The reason he says using the different variable names is this:
A more substantial advantage comes when there's a resonalbe default behavior, and subclasses tend to override just a few of the operations. When we overload, subclasses must override all of the functions; otherwise your friendly C++ compiler will probably complain that your selective overrides hide one or more of the base class operations. We get around this probelm when we give Visitor operations difference names. Subclasses can then redefine a subset of the operations with impunity. - Pattern Hatching p.36
Upvotes: 7
Reputation: 11733
The Gang of Four book, aka the Patterns Bible, does as your instructor advises.

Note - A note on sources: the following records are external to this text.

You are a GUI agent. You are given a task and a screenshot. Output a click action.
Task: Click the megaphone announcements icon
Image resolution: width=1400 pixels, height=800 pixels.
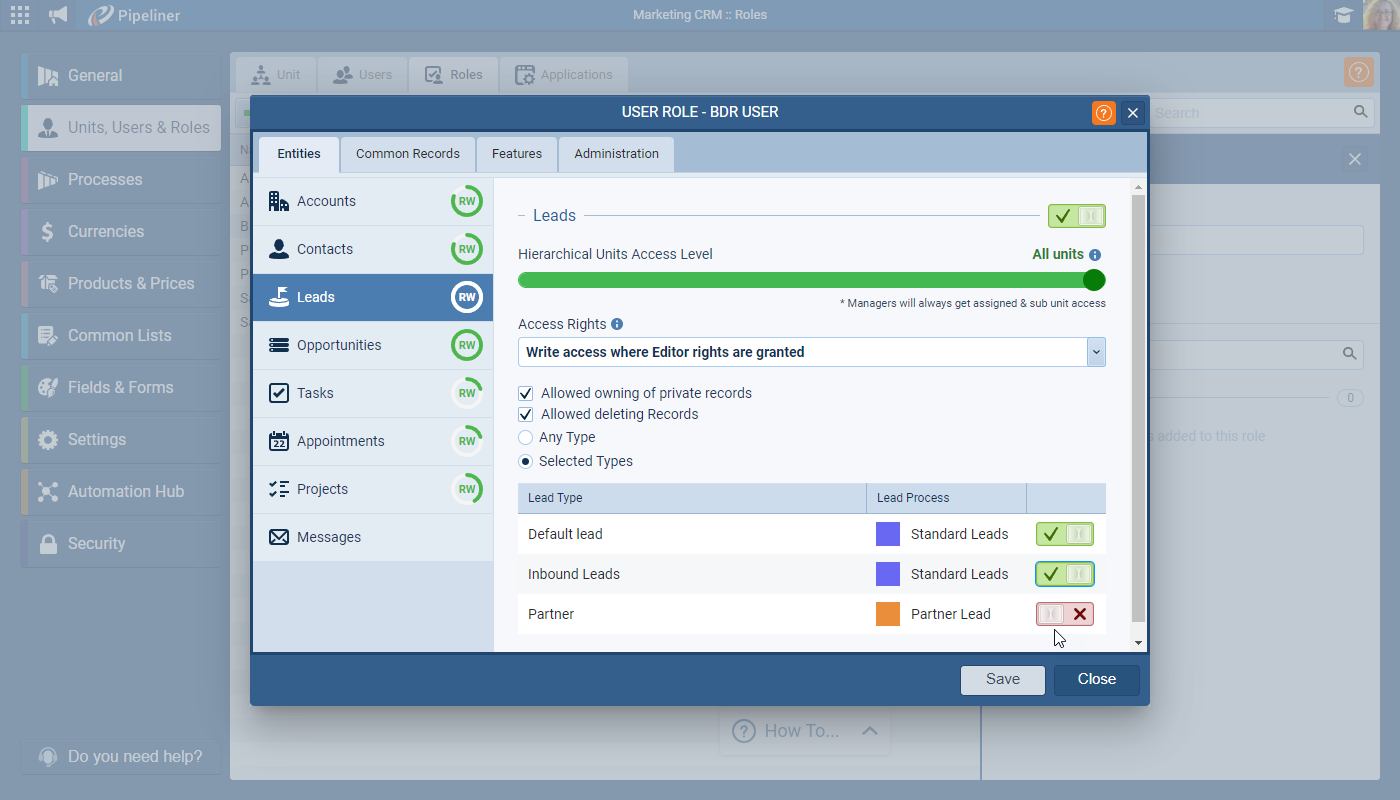click(59, 15)
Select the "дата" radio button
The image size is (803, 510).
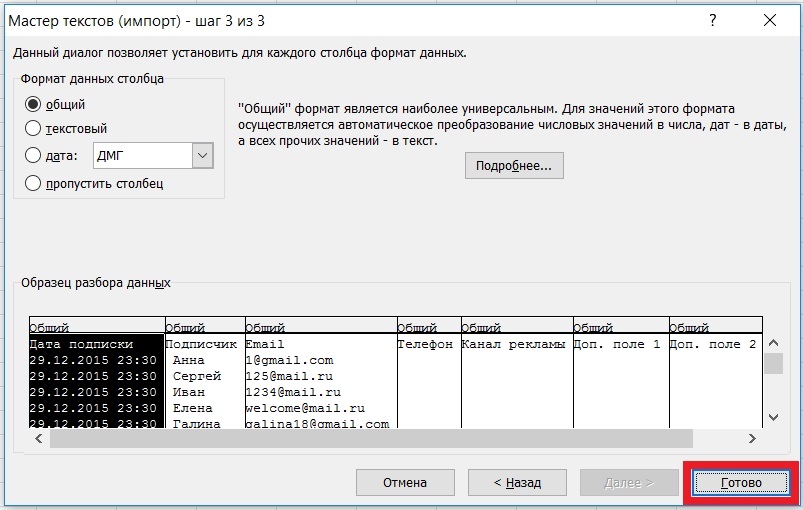coord(33,156)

The Visitor class would be declared like this in C++:
class Visitor { public: virtual void VisitElementA(ElementA*); virtual void VisitElementB(ElementB*); // and so on for other concrete elements protected: Visitor(); };
Case closed.
See my point on @vadya's answer above: overloading implies that the methods do the same thing, but support that thing on different types, which is not the case with Visitor.
Upvotes: -1
Reputation: 433
As per my understanding the purpose of the Visitor Design pattern was to solve the problem of single Dispatch problem. Visitor Pattern provides Double Dispatch approach. Dynamic dispatch is only based on the type of the calling object that is only possible using overriding not Overloading. Using Overloading will let the function depends upon the argument passed during calling which we don't want in visitor.
The whole concept of using overriding over overloading is to achieve Double Dispatch mechanism in visitor.